** Dataset follows **

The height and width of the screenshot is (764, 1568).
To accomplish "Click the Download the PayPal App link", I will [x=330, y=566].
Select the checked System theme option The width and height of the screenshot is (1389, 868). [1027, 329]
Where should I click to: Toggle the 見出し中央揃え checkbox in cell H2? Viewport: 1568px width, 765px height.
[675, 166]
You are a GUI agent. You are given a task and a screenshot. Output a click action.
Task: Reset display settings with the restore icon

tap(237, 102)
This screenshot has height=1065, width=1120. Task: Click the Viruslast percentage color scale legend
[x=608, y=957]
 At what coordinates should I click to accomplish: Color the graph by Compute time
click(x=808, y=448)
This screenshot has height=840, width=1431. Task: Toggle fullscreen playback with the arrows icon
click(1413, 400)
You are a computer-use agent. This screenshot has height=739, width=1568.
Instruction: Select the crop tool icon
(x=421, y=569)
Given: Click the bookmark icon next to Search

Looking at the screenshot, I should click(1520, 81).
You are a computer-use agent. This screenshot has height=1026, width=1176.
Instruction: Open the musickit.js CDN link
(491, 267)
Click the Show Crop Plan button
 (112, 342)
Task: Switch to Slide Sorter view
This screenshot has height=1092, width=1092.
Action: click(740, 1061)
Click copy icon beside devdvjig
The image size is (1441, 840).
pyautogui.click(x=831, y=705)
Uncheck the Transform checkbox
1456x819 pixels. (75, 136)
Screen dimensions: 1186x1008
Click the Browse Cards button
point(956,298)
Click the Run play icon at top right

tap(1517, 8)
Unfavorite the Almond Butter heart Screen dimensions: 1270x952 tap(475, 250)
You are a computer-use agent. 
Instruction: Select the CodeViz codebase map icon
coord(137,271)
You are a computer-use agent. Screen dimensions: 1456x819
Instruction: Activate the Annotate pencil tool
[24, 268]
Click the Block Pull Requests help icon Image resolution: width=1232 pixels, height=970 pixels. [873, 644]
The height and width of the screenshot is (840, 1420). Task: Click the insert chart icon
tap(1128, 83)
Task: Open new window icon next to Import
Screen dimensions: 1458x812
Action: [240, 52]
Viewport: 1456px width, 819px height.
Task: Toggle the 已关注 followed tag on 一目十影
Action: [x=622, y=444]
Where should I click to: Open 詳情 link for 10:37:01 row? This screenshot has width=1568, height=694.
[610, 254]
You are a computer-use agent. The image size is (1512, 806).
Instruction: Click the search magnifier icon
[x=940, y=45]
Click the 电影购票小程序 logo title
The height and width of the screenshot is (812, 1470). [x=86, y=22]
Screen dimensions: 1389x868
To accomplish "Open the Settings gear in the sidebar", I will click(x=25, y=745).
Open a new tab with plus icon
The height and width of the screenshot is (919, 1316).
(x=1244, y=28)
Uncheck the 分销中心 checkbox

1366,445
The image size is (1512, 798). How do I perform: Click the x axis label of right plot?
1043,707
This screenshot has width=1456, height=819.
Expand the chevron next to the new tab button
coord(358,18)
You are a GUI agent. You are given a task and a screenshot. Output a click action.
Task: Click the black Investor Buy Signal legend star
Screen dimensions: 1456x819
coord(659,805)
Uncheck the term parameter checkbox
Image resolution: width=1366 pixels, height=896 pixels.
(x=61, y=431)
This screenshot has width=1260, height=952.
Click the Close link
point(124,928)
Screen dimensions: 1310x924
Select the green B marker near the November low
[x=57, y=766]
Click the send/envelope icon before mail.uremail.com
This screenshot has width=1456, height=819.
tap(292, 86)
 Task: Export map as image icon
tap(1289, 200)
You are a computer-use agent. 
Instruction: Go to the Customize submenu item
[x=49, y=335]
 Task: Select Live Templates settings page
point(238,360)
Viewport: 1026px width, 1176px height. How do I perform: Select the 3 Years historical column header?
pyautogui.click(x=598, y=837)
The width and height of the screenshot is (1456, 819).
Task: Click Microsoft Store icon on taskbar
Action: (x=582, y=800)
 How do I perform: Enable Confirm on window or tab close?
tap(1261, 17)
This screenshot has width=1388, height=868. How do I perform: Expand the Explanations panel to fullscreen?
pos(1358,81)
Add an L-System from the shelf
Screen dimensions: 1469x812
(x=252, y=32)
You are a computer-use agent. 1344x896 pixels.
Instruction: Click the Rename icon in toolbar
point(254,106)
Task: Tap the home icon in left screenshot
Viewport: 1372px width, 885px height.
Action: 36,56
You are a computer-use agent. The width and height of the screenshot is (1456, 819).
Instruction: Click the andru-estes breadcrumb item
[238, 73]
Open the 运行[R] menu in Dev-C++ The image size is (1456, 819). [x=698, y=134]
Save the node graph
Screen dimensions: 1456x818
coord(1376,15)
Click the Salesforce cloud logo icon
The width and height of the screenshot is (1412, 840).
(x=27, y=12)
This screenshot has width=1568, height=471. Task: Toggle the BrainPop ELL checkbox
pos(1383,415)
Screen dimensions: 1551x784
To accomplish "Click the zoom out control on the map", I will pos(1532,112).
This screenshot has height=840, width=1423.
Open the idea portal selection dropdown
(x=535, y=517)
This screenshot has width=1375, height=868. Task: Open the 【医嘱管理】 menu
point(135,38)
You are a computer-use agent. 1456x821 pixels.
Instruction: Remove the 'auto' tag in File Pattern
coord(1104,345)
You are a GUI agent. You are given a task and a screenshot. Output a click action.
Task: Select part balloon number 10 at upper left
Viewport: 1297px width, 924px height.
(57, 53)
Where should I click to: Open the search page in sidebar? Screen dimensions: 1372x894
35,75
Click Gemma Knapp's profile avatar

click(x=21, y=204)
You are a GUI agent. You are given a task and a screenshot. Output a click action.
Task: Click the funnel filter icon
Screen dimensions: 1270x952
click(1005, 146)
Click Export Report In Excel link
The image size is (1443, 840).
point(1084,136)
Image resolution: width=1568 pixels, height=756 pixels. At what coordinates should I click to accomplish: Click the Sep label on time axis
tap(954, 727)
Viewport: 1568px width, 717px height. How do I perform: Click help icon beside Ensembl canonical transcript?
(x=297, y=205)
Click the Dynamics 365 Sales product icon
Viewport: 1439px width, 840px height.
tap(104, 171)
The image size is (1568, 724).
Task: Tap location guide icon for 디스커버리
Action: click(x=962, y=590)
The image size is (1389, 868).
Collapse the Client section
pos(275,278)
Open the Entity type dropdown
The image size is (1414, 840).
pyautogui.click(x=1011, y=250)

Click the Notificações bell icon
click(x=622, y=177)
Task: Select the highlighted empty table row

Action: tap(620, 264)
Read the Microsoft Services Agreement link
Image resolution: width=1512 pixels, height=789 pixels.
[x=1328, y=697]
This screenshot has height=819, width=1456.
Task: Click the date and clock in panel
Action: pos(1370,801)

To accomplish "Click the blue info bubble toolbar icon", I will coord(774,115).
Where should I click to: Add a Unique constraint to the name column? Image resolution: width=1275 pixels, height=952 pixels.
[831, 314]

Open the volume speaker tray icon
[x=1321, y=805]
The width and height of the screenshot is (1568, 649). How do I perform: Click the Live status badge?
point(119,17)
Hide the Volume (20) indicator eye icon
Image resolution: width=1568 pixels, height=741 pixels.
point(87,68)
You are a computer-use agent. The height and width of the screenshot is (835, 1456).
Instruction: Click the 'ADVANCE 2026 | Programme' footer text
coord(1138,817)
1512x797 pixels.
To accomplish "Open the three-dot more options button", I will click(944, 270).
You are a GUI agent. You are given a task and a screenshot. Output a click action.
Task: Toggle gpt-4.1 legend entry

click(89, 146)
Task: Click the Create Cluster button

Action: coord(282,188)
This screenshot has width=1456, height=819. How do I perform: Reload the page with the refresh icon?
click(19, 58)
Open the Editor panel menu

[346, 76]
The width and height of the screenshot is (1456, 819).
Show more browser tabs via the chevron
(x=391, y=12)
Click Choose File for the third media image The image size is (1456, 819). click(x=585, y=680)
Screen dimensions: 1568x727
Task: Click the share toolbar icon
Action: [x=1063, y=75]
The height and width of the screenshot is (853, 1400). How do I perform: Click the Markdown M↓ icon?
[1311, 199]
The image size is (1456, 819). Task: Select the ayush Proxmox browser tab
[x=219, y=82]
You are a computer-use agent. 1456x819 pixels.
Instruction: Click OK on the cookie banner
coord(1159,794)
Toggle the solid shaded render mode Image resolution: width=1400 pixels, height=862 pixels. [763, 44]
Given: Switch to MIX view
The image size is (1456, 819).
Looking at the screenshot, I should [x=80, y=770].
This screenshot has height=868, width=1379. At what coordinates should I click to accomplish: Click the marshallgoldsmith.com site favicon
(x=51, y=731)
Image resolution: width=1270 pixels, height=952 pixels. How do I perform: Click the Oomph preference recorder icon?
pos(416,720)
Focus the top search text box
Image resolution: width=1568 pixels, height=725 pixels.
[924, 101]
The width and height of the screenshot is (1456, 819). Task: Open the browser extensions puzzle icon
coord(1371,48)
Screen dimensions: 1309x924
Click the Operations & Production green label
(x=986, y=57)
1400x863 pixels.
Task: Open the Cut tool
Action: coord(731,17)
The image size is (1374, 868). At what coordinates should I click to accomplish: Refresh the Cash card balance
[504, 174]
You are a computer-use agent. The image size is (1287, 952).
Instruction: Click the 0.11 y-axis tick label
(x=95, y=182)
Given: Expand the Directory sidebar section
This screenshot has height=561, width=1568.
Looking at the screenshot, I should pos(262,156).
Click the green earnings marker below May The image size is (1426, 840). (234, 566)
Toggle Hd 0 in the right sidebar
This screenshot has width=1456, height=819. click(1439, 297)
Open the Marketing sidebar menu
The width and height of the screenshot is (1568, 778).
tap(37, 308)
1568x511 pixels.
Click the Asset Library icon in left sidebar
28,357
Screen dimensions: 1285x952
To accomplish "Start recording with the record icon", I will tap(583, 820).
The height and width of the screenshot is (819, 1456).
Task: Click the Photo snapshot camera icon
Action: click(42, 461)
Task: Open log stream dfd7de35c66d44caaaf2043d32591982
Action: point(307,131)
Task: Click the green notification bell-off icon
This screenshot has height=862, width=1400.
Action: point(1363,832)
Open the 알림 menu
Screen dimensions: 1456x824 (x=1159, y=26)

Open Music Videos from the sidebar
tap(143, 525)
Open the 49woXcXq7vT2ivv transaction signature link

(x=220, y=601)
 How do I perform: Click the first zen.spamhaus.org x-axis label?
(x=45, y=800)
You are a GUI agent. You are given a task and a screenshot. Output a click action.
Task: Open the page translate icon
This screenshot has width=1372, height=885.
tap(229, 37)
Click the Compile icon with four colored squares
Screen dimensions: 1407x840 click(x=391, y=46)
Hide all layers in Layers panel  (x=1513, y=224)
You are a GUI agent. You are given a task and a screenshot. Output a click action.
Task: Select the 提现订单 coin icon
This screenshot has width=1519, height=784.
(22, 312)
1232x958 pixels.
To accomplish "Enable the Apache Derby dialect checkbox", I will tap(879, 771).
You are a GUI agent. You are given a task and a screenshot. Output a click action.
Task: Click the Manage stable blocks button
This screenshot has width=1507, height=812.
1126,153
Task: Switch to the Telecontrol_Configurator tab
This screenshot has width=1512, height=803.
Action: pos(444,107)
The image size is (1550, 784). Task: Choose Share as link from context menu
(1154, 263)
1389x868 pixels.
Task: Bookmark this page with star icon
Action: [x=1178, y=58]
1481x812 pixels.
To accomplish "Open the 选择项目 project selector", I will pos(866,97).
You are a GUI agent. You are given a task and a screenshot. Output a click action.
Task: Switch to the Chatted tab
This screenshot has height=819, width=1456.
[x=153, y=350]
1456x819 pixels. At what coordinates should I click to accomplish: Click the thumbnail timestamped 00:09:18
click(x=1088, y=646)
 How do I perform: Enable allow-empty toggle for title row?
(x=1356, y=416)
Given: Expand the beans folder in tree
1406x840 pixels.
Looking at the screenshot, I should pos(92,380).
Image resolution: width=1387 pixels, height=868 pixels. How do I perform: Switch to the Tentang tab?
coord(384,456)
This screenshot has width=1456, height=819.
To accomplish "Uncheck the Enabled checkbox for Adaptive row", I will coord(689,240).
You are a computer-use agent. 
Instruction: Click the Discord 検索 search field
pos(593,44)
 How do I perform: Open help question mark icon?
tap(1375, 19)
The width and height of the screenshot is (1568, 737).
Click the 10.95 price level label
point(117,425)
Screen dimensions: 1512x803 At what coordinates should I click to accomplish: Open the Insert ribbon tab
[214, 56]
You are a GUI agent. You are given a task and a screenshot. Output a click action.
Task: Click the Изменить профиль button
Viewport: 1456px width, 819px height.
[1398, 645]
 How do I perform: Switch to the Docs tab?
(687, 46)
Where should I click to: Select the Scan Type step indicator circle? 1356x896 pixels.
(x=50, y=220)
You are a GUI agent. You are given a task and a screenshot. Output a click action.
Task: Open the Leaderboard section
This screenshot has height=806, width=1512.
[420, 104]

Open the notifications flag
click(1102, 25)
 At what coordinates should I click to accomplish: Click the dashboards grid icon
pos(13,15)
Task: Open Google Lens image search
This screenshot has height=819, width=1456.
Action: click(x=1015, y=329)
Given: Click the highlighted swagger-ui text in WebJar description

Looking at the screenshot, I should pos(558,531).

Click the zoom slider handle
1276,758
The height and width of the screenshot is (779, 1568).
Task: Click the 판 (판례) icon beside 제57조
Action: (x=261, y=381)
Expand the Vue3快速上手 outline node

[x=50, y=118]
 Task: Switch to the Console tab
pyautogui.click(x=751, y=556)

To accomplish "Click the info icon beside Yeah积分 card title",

** End of Dataset **

▸ **Exercise objective**: Every line above that holds the word "System" needs to be copied.

▸ **Written solution**:
Select the checked System theme option The width and height of the screenshot is (1389, 868). [1027, 329]
Add an L-System from the shelf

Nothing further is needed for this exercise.